Краус, не имея сил выговорить слова «он умер» (ты не умер для меня, Курт), достал письмо Адама Каминьского, Сокольский взял его с восклицанием: «О, родной язык! В этой чужой России только он может поднять дух!», но, прочитав, замолчал и, не спросясь, закурил, сжавшись в кресле, как старый гриб-дождевик, который, если на него наступить, выпускает коричневый дым, – такие росли здесь на окраинах, в лесочке.
Глава семнадцатая
Красноярск
Покойный Бударин был Андрею уже неприятен тем, что постоянно откликался на его жизнь, более того, порой и управлял ею, заставляя кричать несчастную Эльзу или предугадывая события, – через свои рассказы он словно показывал ему, молодому и здоровому, тщету живых и власть над ними небытия. И сейчас, листая тетради Бударина, Андрей искал рассказ, который бы ни в чем не мог совпасть с повседневным ходом событий, чтобы, прочитав его и не обнаружив совпадений, скинуть этот неприятный мистический полог со своего сознания, опровергнув собственные же мысли о власти смерти над жизнью. Хватит попадать мухой в расставленную сочинителем паутину.

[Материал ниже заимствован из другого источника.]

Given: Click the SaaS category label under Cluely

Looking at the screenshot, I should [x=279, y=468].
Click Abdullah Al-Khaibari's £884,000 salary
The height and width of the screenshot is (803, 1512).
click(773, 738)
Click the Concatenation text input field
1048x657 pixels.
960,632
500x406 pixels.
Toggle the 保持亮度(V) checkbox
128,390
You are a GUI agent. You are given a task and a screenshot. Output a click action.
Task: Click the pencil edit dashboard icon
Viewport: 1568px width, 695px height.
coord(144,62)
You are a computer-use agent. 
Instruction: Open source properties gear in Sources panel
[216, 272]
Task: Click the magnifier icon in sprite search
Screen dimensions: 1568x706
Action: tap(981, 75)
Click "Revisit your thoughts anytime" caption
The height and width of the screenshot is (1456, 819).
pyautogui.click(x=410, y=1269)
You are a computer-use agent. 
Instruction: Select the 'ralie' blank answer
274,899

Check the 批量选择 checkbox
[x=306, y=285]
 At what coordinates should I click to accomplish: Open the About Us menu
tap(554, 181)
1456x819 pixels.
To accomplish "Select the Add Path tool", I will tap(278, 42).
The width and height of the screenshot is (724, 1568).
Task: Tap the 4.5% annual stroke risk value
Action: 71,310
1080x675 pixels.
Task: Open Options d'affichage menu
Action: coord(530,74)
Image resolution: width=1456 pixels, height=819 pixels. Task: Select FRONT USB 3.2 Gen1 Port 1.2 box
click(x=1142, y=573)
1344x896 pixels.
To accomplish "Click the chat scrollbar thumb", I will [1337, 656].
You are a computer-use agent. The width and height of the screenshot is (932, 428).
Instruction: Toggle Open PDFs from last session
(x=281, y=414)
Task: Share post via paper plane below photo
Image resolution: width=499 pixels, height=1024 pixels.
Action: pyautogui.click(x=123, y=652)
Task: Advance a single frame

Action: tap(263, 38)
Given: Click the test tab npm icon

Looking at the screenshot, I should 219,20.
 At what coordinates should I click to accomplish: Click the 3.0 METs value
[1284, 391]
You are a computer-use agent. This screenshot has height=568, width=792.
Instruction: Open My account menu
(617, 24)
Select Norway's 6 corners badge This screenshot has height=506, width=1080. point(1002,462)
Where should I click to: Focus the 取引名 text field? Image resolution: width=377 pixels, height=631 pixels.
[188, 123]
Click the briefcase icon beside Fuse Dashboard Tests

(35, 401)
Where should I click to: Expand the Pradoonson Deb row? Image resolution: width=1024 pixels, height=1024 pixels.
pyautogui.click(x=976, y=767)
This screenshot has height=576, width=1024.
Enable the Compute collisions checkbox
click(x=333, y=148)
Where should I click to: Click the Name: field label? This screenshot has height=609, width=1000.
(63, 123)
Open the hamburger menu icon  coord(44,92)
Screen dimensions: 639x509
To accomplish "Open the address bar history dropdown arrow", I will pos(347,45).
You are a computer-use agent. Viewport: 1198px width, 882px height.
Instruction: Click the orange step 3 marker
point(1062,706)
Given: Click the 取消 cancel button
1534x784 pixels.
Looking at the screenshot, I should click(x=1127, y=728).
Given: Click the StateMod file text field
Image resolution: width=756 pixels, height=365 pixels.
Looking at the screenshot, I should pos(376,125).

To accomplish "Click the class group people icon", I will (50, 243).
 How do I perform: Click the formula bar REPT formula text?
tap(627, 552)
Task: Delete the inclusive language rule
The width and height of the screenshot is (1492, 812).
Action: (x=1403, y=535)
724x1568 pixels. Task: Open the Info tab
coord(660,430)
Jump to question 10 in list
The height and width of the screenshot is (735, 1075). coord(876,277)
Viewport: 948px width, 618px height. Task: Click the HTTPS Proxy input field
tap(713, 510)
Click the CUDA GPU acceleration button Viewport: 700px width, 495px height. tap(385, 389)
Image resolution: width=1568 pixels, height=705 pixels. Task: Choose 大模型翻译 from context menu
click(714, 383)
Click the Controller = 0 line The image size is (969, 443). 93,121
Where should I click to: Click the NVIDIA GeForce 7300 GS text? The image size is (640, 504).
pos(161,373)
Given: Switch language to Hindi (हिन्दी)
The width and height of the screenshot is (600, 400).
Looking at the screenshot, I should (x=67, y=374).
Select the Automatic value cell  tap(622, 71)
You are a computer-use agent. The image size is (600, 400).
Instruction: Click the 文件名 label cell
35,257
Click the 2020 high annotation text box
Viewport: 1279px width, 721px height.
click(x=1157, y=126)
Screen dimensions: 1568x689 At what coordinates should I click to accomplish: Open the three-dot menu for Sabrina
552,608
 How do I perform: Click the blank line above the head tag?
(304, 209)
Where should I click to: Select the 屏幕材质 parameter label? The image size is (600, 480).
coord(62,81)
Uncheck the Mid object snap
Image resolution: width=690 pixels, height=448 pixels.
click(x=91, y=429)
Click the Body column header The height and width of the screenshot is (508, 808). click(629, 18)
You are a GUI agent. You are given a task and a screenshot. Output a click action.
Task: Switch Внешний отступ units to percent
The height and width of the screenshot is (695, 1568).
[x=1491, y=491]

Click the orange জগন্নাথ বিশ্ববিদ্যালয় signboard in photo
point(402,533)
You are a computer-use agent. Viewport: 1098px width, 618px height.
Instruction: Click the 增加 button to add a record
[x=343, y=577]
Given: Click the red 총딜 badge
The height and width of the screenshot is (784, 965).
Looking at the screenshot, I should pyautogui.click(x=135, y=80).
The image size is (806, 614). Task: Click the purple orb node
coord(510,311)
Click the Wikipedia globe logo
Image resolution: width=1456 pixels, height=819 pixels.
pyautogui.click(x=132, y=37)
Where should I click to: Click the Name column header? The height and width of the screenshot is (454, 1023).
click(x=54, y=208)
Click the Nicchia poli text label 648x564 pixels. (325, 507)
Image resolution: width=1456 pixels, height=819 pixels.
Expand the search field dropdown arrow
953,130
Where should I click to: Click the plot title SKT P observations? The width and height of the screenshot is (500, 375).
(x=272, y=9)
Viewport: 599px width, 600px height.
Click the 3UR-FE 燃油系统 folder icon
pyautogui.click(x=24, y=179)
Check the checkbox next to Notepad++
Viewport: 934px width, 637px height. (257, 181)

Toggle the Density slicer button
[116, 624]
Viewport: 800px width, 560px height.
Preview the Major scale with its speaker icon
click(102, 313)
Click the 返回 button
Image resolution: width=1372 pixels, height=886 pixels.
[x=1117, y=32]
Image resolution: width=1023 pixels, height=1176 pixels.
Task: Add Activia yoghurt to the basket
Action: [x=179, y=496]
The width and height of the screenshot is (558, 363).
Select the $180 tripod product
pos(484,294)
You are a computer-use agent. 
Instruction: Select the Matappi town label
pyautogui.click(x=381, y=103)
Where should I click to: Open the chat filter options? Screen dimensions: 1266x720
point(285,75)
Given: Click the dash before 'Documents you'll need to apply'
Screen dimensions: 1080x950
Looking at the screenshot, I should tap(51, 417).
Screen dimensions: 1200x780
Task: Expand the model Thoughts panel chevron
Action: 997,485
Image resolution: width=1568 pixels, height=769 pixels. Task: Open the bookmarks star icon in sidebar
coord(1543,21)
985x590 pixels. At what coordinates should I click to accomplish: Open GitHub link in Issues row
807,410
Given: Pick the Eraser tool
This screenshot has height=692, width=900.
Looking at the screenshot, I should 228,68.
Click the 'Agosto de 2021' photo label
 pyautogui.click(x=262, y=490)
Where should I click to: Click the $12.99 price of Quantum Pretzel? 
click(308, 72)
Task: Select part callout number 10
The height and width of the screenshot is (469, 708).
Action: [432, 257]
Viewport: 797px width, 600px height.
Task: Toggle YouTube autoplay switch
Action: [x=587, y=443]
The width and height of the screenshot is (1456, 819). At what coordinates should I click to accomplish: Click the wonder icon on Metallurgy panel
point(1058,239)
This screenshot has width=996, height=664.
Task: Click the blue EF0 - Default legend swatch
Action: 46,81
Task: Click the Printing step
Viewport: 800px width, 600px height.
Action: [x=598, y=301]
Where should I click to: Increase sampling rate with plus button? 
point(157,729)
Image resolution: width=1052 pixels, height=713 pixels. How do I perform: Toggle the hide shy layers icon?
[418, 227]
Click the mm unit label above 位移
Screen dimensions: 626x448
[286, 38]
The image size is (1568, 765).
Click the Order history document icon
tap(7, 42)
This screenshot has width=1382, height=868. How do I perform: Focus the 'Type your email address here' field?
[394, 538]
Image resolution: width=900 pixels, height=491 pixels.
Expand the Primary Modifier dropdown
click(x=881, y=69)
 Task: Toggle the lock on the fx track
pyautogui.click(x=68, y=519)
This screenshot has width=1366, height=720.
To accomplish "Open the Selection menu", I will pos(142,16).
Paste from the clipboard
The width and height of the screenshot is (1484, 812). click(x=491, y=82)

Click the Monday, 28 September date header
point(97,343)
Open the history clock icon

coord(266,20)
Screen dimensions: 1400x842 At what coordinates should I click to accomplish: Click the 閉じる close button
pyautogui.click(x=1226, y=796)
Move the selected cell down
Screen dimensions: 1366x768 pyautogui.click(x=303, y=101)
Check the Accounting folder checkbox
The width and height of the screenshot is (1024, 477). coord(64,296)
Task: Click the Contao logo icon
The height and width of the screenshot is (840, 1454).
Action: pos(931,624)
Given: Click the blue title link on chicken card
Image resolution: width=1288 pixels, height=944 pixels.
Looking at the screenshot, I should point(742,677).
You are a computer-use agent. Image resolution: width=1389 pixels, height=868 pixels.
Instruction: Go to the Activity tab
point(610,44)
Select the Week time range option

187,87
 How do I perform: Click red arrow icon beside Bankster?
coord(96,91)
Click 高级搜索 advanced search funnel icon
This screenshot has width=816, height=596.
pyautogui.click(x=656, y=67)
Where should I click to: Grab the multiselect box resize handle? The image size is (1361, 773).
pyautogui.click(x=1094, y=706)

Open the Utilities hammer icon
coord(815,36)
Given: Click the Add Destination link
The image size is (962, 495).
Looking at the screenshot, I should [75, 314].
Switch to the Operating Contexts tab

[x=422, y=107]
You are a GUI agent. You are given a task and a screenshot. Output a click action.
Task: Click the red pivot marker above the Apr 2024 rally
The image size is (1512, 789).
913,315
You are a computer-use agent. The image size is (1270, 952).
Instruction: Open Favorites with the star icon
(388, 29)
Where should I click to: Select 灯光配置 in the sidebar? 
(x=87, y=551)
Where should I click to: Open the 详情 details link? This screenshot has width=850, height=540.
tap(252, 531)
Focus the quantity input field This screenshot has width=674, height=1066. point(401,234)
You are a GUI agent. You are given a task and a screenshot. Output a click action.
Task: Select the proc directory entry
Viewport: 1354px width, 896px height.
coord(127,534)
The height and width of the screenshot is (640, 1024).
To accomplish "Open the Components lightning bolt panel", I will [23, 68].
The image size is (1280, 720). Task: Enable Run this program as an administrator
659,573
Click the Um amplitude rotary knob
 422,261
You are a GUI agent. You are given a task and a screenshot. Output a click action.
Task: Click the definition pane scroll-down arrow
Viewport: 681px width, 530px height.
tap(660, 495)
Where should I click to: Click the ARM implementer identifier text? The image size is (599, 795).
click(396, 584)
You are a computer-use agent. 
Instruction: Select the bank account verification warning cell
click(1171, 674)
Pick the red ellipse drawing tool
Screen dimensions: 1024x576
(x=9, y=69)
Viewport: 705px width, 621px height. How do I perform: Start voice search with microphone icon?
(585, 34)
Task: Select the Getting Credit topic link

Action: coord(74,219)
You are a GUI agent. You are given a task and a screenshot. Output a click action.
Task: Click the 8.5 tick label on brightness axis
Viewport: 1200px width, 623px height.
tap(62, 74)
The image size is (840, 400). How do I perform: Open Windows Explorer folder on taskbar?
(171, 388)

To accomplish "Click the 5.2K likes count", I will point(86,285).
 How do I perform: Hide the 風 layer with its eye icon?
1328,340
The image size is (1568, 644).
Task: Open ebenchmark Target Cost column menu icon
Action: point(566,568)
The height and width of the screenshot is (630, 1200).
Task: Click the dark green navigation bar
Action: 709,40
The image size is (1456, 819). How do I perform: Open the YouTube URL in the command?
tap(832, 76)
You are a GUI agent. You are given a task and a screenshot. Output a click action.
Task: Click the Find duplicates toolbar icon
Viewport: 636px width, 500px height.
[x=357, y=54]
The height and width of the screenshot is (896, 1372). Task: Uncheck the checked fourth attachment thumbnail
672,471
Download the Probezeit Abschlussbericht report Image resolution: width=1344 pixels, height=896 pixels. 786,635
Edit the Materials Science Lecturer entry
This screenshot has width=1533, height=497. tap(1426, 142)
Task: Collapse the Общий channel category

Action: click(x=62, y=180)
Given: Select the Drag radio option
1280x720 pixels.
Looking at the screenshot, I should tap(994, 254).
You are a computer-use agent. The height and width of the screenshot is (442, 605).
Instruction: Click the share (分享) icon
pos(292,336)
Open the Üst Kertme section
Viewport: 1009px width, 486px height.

Рассказ в тетради без обложки показался подходящим: действие происходило на прииске, куда Андрей, не прояви полковник Говоров сочувствие к юному арестанту, всего лишь жертве неправильного знакомства, мог, конечно, попасть, но не попал – и потому все в бударинском рассказе было ему чужим.
«Возьмите! Уберите его! – Управляющий затопал ногами, но ни один человек не сдвинулся с места.